> _Passage given_
────────────────────

Representatives from Azerbaijan’s cabinet Ministry of Interior told Regnum the reports by “Realni Azerbaijan” (whose editor was sentenced to 2 ½ years last month by an Azerbaijani court) are false, because the Russian TV that the journalists supposedly work for is not talking about arrests, Armenia is not making noise and local human rights NGOs in Nakhichevan are silent.


According to the report by “Realni Azerbaijan” mentioned in this blog, three foreign female journalists were arrested by the local police in Azerbaijan’s Nakhichevan exclave after a villager overheard them talking Armenian.  The villager who tipped the journalists in was instructed by the police to say that the journalists were Russian and not Armenian.


The identities of the reportedly arrested journalists remain unknown at this time.  I tried calling the local prosecutor’s office in Kergerli region yesterday, where the arrest took place, but the phone number – found on an official Azerbaijani website – seemed disconnected.

Three Armenian Journalists Arrested in Nakhichevan

Three international female journalists have been arrested in Nakhichevan after a local villager overheard them talking in Armenian, reports Realni Azerbaijan Russian-language online newspaper on May 5, 2007.


Map of Azerbaijan showing Kangarli rayon

Map of Azerbaijan showing Kangarli rayon

Courtesy of 

According to the accounts of villagers from Shakhtakhti (region of Kengerli), three journalists from a Russian TV visited Nakhichevan and convinced local villager Aleksper Asadov to guide them to the “Albanian church” of the village for a report on ancient historical monuments.


During videotaping the church, the journalists, according to Aleksper Asadov, started talking in Armenian.  Asadov informed the villagers who soon contacted the local police.  After the journalists were arrested having left the church, Asadov was instructed by the police to say that the journalists were not Armenian but Russian.


According to Realni Azerbaijan, whose editor was sentenced to 2 ½ years in jail last month after visiting Nagorno Karabakh (a disputed region de facto part of Armenia, de jure part of Azerbaijan) and challenging official’s Azerbaijan’s accusation that Armenian forces killed and mutilated several hundred Azeri civilians of Khojaly during the war of the 1990s, the news about the Armenian journalists has spread all over Nakhichevan. The identities of the three female journalists remain unknown.

Nakhichevan is an exclave of Azerbaijan between Armenia and Iran.  According to eyewitness reports, the rich Armenian culture there has been reduced to dust and the few survived Armenian monuments have been proclaimed “Albanian.” The recent act of vandalism against Armenian heritage was the complete destruction of the largest medieval Armenian cemetery on Earth in Southern Nakhichevan’s Djulfa district in December of 2005 that was videotaped and made available on the Internet. European Parliament members were barred by Azerbaijan from visiting the site where the cemetery (now converted to a military rifle range) existed.


The international community has recently accused Azerbaijan for persecuting journalists.  Two Azeri journalists were jailed for “insulting Islam” just last week.

────────────────────

> _Dataset_
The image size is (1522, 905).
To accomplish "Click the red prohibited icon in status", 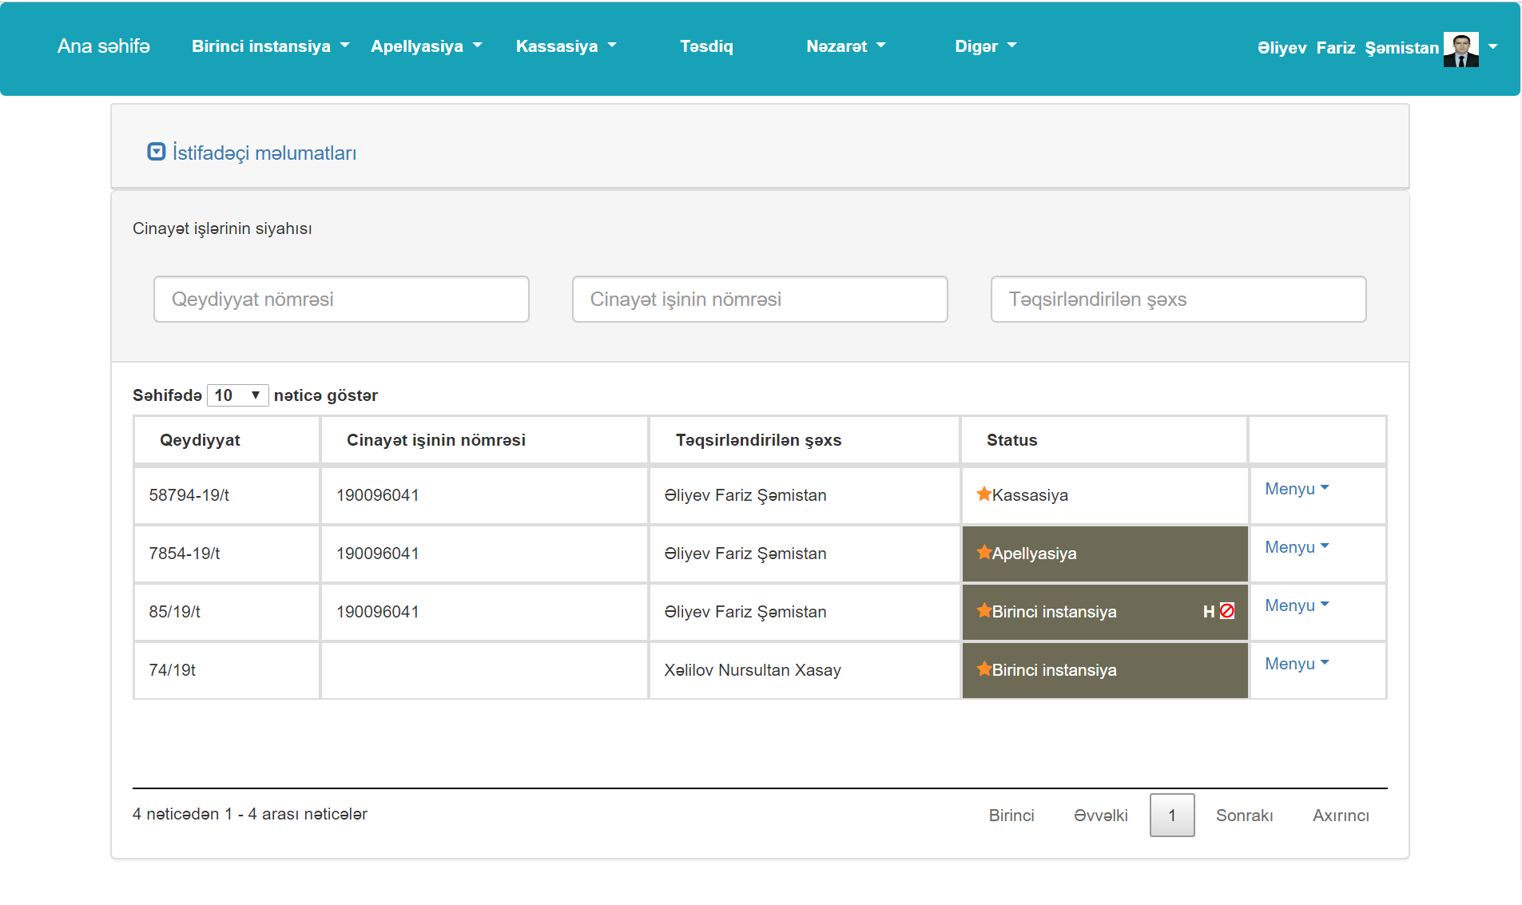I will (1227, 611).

────────────────────

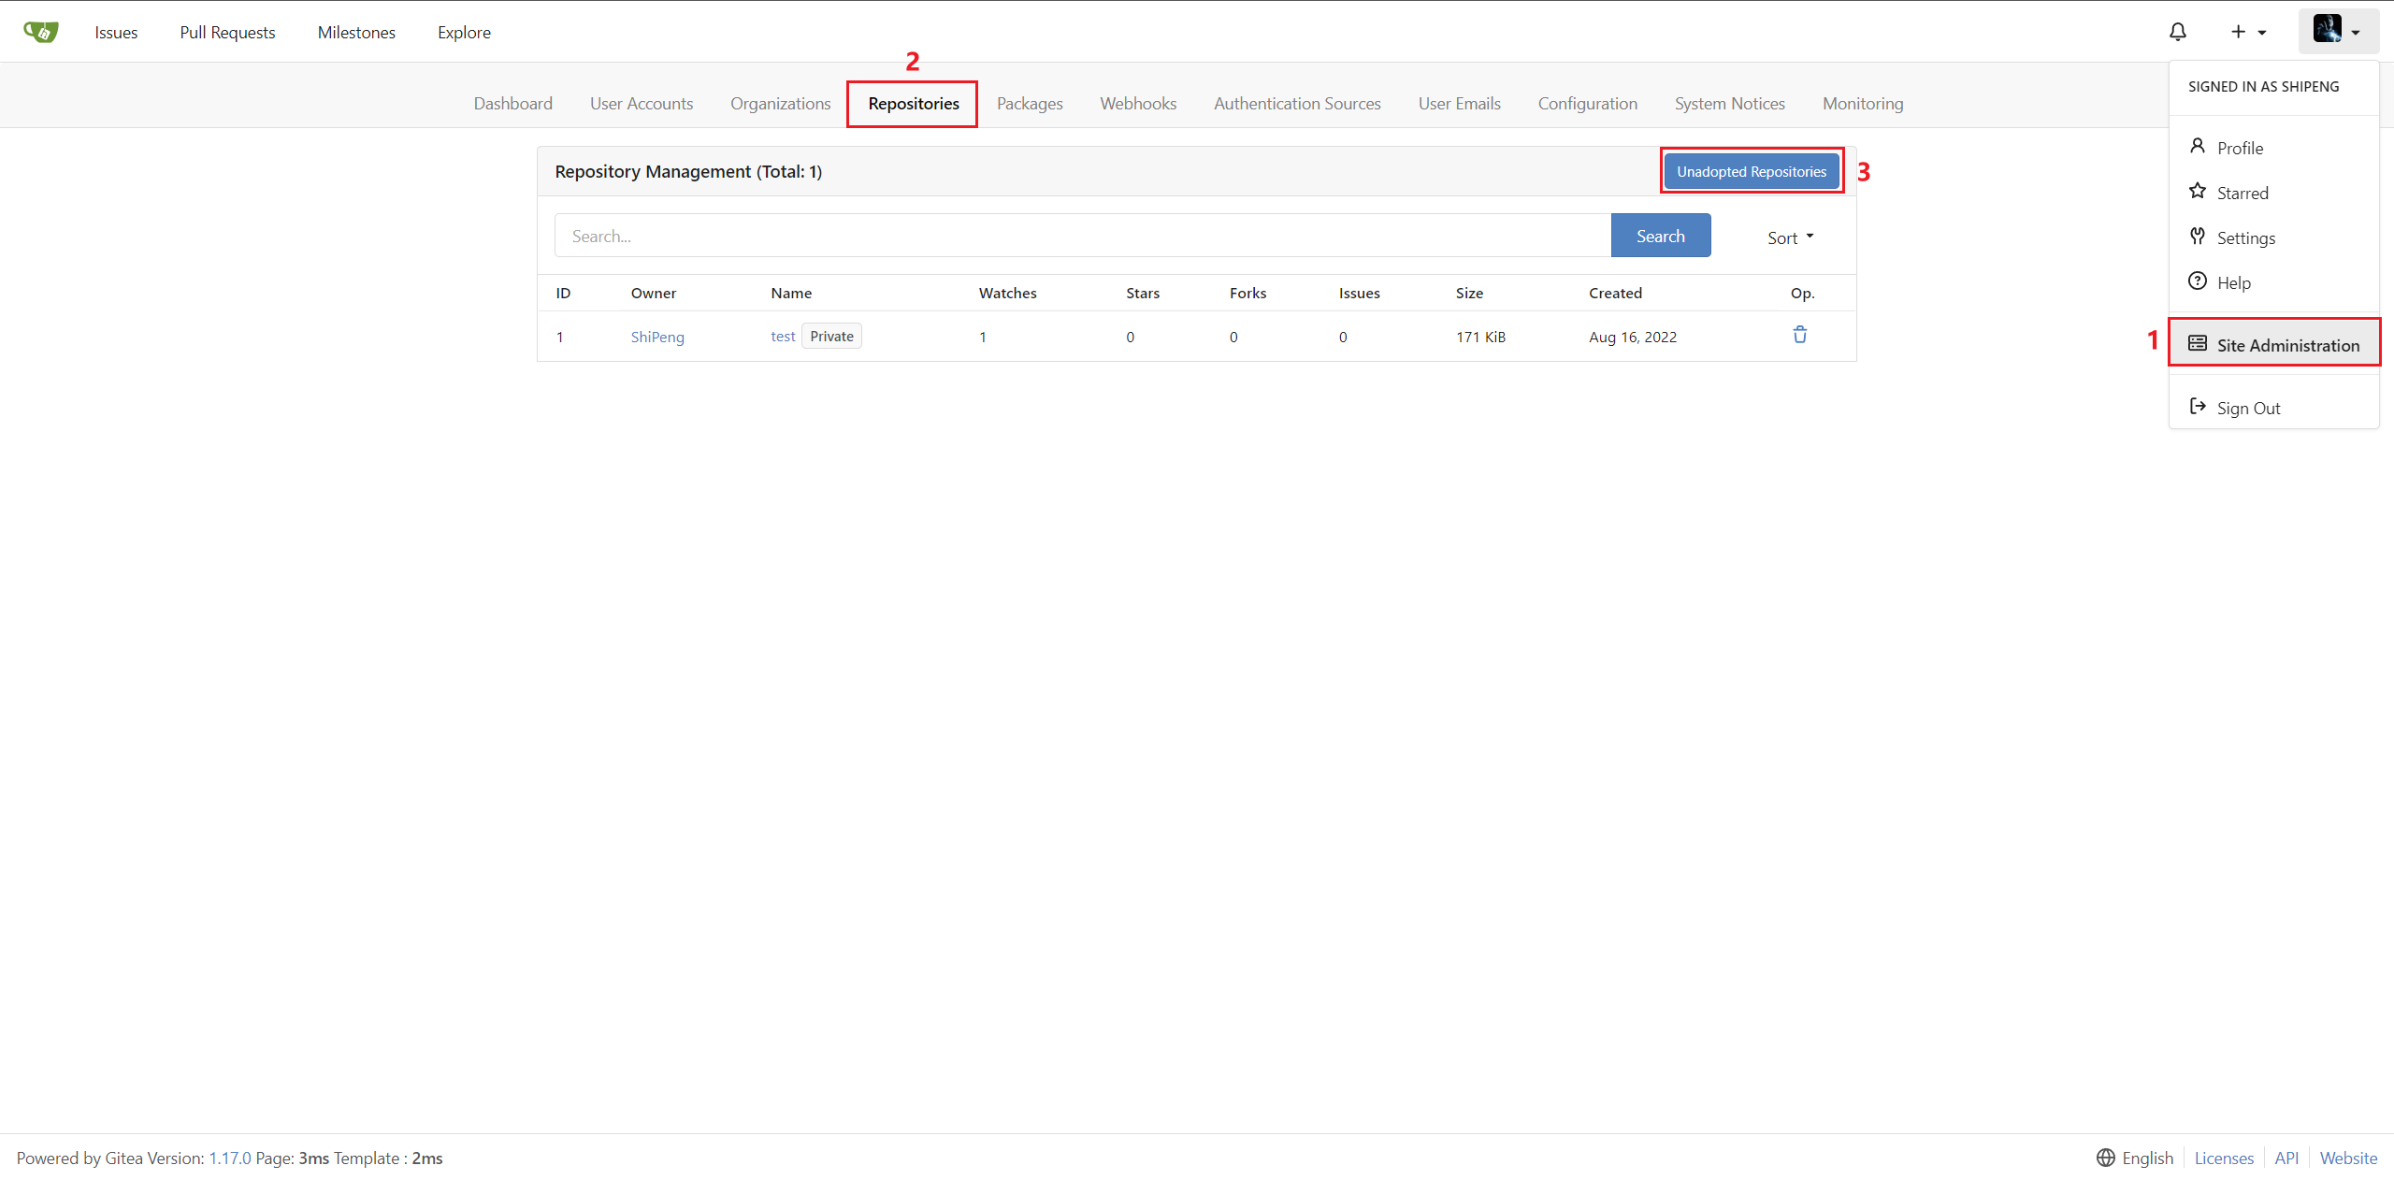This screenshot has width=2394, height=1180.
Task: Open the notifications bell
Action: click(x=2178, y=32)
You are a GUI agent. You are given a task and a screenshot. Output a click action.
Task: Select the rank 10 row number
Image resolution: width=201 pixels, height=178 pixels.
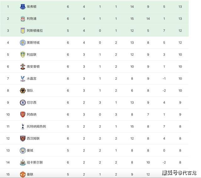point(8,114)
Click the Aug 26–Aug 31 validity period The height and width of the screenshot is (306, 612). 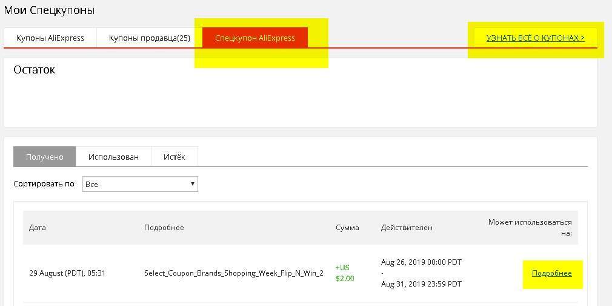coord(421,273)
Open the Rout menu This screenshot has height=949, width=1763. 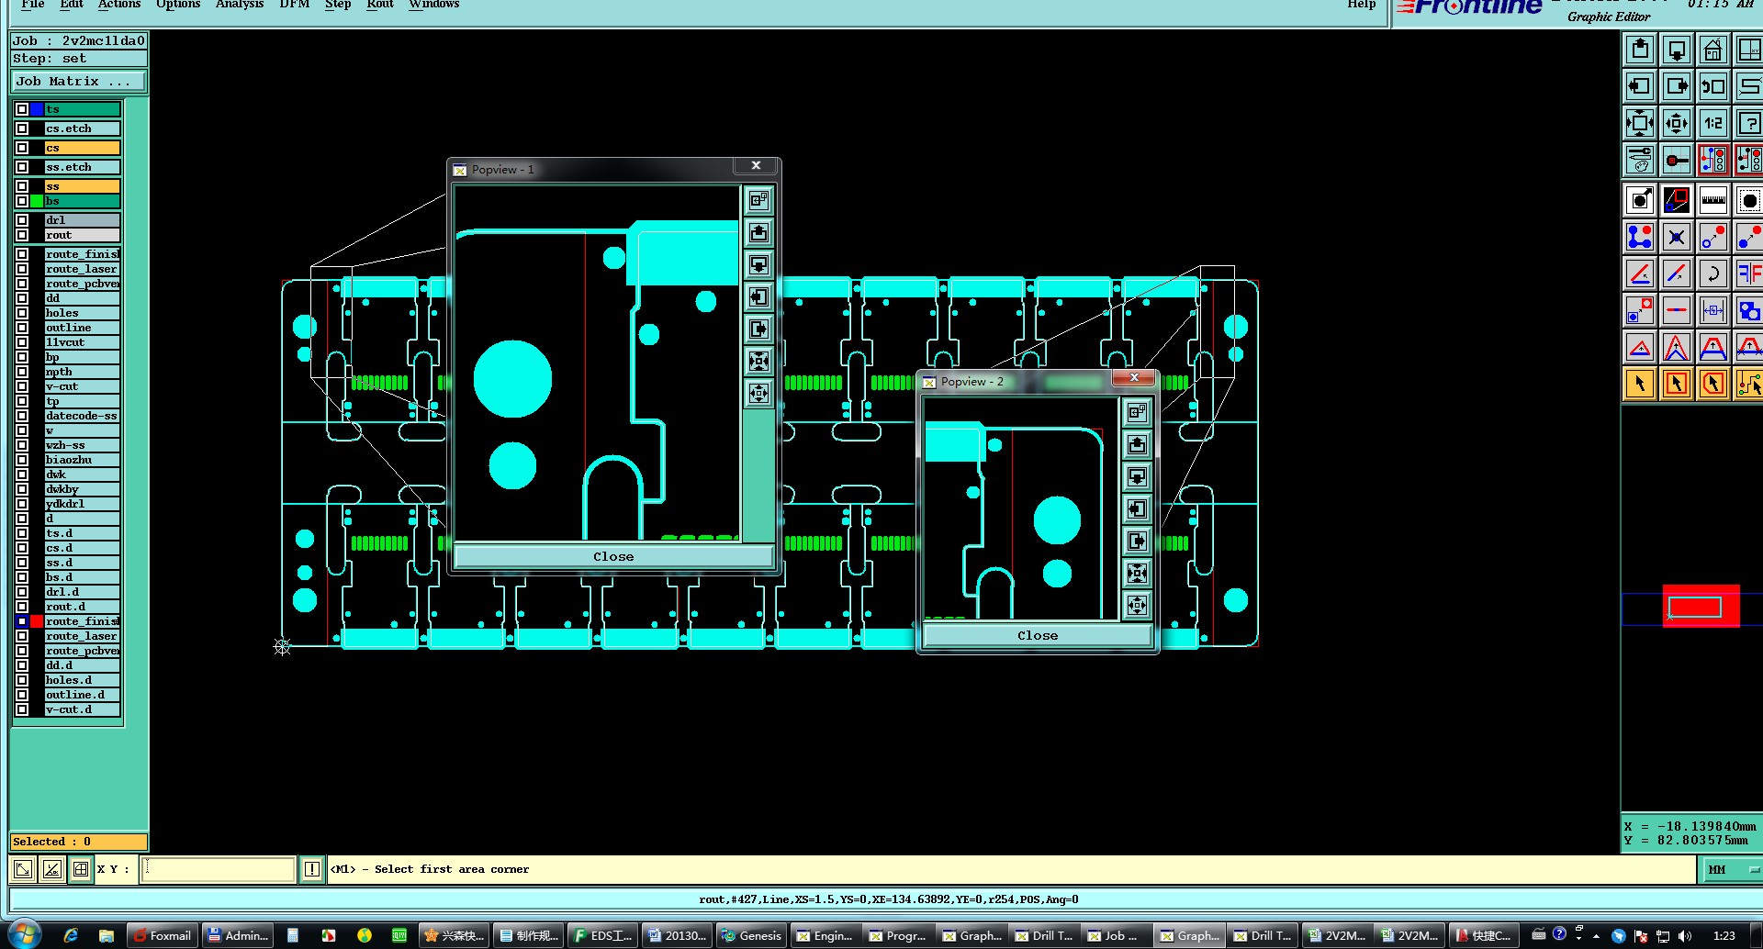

────────────────────

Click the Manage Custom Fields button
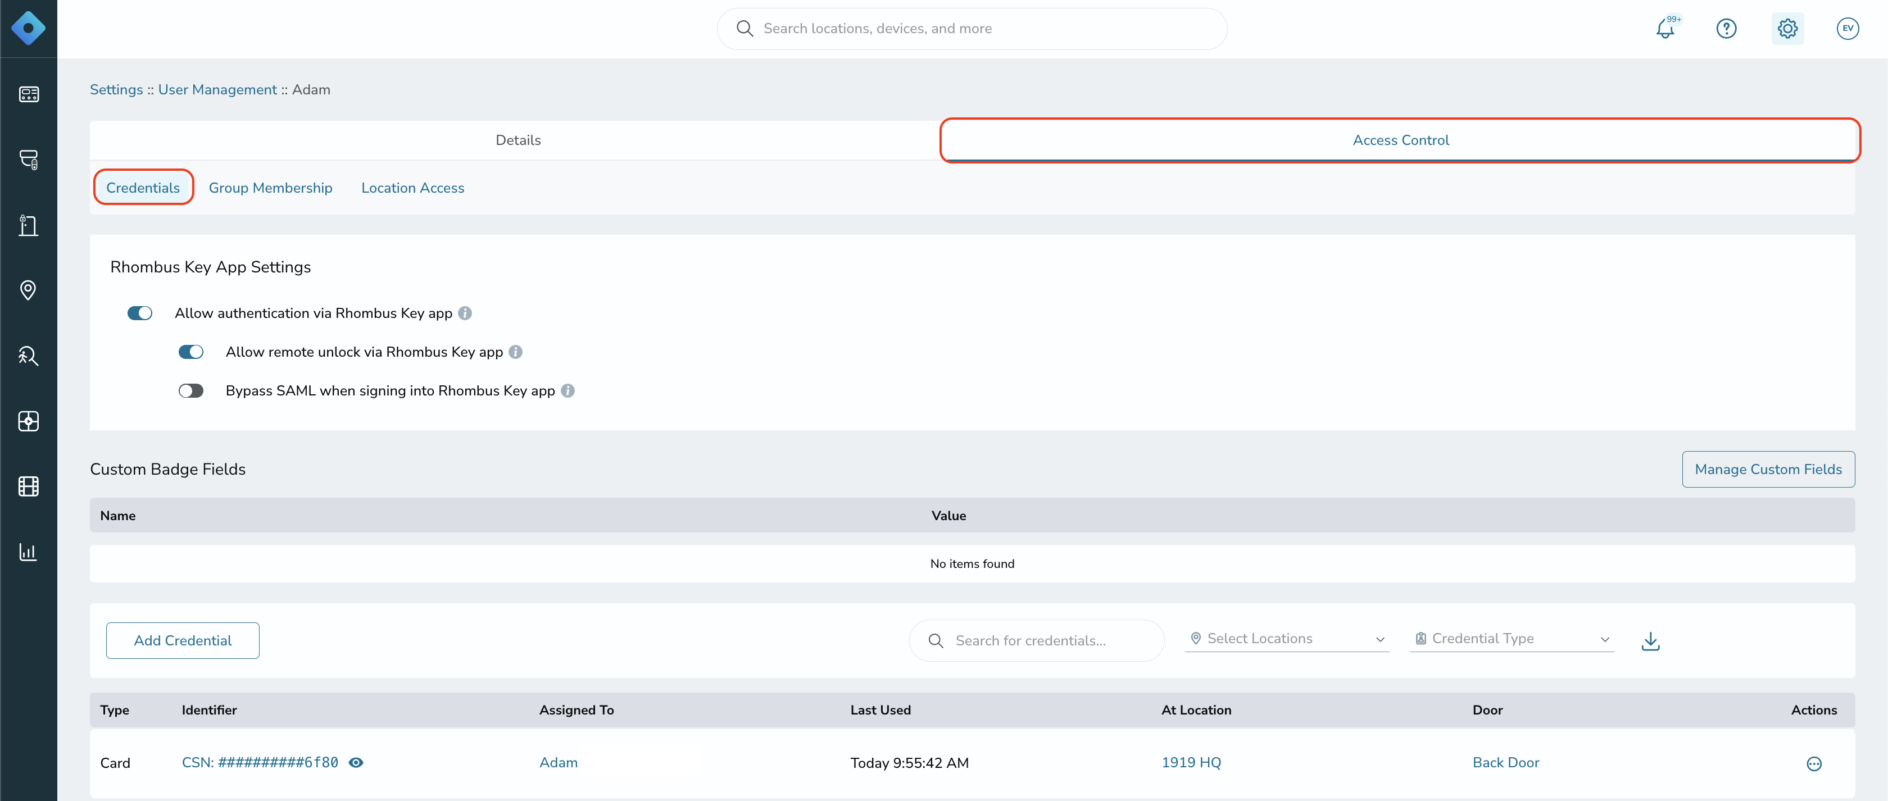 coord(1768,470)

────────────────────

> _Written instruction 1_
From the passage on the Nakhichevan arrests, copy out the part that begins at the words "Representatives from Azerbaijan’s" and stops after "Nakhichevan are silent.".
> _Written instruction 2_
According to the passage on the Nakhichevan arrests, what reasons did Ministry of Interior representatives give Regnum for calling the reports false? List each one.
> _Written instruction 3_
Continue the passage on the Nakhichevan arrests from where it stops.

> _Exercise answer 1_
Representatives from Azerbaijan’s cabinet Ministry of Interior told Regnum the reports by “Realni Azerbaijan” (whose editor was sentenced to 2 ½ years last month by an Azerbaijani court) are false, because the Russian TV that the journalists supposedly work for is not talking about arrests, Armenia is not making noise and local human rights NGOs in Nakhichevan are silent.

> _Exercise answer 2_
- The Russian TV that the journalists supposedly work for is not talking about arrests.
- Armenia is not making noise.
- Local human rights NGOs in Nakhichevan are silent.

> _Exercise answer 3_
The Godfather of Hate

How the arrest of a journalist leaks to the infamous agenda of an ultranationalist

Pictured: Hasan Zeynalov, member of Azerbaijan’s “Sicilian” mafia who is more famous for persecuting Azerbaijani journalists and less famous for his sinister agenda in Turkey to keep the Armenian-Turkish border closed.I hope that after the murder of Turkish-Armenian editor Hrant Dink there is more appreciation for the work of journalists among Armenians.

I am not sure that my optimism is applicable to the case for Armenia’s journalists yet, who are usually beaten, threatened and harassed in Armenia. Speaking of torture against journalists, I want to continue telling the underreported story of one journalist who was placed in jail yesterday, with the hope that there will be transnational outcry for persecution of journalists worldwide in general, and in Azerbaijan in particular. And not only because persecution of Azerbaijani journalists is too alarming (deaths, unbelievable high fines, regular beatings), but also because it is in the interest of everybody in the Caucasus – Armenia, Azerbaijan and the rest – to have democracy and freedom of speech. Journalists are the only ones in those isolated conflicts that can bring the rails to the truth on the table. They are the ones who can de-demonize “the other” by showing how much common all people have among each other.This is exactly why Eynulla Fatullayev was placed in jail for 2 ½ years yesterday. “Why do you interview Armenians?” This is the question that Fatullayev, in his own words, is being asked.

In his “last words” (before the court decision), published at Fatullayev’s founded Russian-language Realniy Azerbaijan website, the Azerbaijani journalist ridicules the fact that in the twenty-first century people ask him why he interviews Armenians.

“It is my duty to do so,” has uttered Fatullayev, “After I am free again, I will be occupied with the same exact work.”

Fatullayev is not playing games. He knows how serious it is to challenge Azerbaijani authorities. Before establishing his own newspaper, Fatullayev worked with editor Elmar Huseynov. Huseynov was an Azerbaijani journalist who was murdered in March of 2005 after having written “The Godfather,” an article that accused the labeled Azerbaijani authorities “Sicilian mafia.” Before his murder, Huseynov, along with Fatullayev, was taken to the court by an Azeri ultranationalist – Hasan Zeynalov, Nakhichevan’s permanent representative in Baku since at least 1998.  This is the same Zeynalov who made news in 1998 when talking to the BBC he denied state-sponsored vandalism against Armenian monuments – especially the now-gone-to-dust Djulfa cemetery – in Nakhichevan by saying, “Armenians have never lived in Nakhichevan, which has been Azerbaijani land from time immemorial, and that’s why there are no Armenian cemeteries and monuments and have never been any.”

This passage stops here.